# YOUR INSTRUCTIONS:
Count the lines in the records below that contain the string "icon", and reply with only that number.

——

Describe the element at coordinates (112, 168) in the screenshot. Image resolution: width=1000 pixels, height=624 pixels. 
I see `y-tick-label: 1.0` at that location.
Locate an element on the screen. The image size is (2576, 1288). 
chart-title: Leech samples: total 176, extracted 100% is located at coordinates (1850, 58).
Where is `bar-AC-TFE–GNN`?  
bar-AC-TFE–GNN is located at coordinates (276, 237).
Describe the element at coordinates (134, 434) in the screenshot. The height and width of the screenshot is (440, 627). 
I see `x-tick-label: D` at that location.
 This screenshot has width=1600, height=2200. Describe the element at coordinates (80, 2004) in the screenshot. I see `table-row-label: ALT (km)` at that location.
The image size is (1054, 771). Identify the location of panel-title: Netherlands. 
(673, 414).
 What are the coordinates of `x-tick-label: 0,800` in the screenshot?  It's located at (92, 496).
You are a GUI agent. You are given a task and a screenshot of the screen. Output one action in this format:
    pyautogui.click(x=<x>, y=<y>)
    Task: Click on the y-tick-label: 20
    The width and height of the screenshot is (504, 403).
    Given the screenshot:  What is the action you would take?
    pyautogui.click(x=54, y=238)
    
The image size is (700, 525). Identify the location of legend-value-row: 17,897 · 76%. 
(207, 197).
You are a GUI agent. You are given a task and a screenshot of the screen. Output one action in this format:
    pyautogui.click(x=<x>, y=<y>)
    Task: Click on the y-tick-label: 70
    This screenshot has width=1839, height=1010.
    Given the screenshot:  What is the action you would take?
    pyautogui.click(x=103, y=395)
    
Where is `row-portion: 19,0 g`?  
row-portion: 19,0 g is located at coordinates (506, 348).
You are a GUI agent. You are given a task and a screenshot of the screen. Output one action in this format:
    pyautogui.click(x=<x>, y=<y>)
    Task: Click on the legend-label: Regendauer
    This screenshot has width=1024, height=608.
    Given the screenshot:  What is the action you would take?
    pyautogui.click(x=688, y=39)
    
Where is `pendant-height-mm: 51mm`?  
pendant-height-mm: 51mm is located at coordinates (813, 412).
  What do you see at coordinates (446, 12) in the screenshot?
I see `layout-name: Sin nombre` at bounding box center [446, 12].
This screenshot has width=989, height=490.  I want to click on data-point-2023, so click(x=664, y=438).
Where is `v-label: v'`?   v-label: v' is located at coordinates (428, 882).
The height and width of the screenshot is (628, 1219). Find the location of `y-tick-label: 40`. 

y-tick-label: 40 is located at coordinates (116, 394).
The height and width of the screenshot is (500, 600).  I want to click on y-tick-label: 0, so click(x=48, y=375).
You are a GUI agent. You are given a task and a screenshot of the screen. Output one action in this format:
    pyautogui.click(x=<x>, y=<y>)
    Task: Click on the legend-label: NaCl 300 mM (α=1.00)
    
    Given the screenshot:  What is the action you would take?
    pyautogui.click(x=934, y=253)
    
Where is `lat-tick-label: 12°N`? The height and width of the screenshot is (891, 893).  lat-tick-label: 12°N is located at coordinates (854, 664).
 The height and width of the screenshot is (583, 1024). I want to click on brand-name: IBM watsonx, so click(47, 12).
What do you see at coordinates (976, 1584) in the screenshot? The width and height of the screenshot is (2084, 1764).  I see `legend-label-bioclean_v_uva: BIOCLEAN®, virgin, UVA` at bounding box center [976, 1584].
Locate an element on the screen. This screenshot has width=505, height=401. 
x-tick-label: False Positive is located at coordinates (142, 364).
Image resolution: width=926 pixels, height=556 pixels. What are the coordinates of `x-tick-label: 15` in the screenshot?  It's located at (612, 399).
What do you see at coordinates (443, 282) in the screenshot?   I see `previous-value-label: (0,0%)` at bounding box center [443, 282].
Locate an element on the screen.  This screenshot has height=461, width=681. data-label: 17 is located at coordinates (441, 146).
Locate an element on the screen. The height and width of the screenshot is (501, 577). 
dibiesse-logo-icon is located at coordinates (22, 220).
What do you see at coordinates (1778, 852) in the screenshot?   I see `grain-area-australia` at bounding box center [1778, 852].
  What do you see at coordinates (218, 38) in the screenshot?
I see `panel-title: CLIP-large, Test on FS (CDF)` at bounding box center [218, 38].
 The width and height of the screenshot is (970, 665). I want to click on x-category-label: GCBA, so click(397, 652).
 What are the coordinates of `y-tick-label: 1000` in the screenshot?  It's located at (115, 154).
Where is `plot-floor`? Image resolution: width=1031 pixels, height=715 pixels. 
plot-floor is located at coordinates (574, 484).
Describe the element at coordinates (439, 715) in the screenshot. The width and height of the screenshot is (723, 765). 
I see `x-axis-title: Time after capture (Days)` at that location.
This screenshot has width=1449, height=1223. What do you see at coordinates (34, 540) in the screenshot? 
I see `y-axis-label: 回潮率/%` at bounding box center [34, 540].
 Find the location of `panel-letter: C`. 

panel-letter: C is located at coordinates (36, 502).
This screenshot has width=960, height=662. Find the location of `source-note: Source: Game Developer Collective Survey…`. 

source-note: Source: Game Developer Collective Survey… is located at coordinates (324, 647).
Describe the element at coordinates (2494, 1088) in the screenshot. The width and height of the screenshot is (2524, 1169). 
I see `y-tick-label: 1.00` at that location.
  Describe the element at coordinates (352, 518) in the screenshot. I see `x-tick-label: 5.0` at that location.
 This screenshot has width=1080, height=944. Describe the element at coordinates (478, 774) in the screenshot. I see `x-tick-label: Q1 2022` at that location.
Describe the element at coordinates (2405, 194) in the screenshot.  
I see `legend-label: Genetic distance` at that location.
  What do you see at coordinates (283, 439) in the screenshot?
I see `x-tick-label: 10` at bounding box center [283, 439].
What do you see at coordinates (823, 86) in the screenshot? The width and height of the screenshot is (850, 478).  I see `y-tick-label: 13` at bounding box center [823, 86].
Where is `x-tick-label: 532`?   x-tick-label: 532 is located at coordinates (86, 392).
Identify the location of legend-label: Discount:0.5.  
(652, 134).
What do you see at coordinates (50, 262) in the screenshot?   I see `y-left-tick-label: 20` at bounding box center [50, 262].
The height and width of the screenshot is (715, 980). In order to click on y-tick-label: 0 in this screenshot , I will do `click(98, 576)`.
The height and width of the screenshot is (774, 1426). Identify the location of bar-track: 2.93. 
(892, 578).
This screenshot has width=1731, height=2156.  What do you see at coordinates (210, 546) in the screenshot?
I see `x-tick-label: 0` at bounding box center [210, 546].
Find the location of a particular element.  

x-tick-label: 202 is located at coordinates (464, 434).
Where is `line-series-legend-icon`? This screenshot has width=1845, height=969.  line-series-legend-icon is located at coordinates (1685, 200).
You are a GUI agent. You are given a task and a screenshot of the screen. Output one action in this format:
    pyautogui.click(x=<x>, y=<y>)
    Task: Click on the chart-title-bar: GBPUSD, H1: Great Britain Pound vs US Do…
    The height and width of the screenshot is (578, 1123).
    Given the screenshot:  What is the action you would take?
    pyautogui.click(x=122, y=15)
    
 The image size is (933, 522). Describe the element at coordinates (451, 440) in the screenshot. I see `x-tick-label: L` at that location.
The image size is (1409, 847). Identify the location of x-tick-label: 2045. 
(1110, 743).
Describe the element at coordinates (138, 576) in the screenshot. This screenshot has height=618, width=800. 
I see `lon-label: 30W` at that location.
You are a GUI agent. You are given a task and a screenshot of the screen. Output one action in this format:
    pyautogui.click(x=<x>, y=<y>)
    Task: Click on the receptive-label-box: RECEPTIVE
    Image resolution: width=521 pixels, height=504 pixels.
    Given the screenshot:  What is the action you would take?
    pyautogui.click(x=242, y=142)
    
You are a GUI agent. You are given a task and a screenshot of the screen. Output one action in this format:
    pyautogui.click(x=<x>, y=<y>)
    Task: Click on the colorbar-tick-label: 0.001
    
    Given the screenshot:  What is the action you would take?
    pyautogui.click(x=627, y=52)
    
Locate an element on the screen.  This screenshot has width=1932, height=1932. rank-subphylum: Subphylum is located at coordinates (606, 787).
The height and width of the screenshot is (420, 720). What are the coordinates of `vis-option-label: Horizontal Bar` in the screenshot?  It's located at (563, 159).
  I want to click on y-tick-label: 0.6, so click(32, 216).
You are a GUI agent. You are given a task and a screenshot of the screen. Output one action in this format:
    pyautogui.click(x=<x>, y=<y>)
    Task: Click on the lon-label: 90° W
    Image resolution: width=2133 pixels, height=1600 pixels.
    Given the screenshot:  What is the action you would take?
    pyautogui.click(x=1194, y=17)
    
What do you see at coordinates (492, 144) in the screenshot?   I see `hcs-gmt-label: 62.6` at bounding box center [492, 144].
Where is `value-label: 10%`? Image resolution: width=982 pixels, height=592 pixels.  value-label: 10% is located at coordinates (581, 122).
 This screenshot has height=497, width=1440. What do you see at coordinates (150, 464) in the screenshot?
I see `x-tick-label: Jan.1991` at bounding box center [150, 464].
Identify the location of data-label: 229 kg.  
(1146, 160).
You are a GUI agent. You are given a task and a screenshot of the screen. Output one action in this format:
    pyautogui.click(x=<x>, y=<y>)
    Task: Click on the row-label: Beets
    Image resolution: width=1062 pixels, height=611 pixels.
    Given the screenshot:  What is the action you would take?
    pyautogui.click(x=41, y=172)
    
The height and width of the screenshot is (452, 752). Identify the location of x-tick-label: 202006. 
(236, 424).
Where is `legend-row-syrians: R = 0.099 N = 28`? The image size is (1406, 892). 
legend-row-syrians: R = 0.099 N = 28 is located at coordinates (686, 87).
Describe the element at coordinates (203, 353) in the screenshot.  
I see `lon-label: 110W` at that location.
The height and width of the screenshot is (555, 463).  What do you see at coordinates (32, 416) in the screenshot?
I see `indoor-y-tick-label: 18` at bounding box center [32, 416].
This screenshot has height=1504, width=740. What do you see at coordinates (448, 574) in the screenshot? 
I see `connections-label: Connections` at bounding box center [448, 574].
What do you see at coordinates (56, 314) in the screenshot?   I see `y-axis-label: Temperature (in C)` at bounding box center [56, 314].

——

# ANSWER TO THE PROBLEM:
2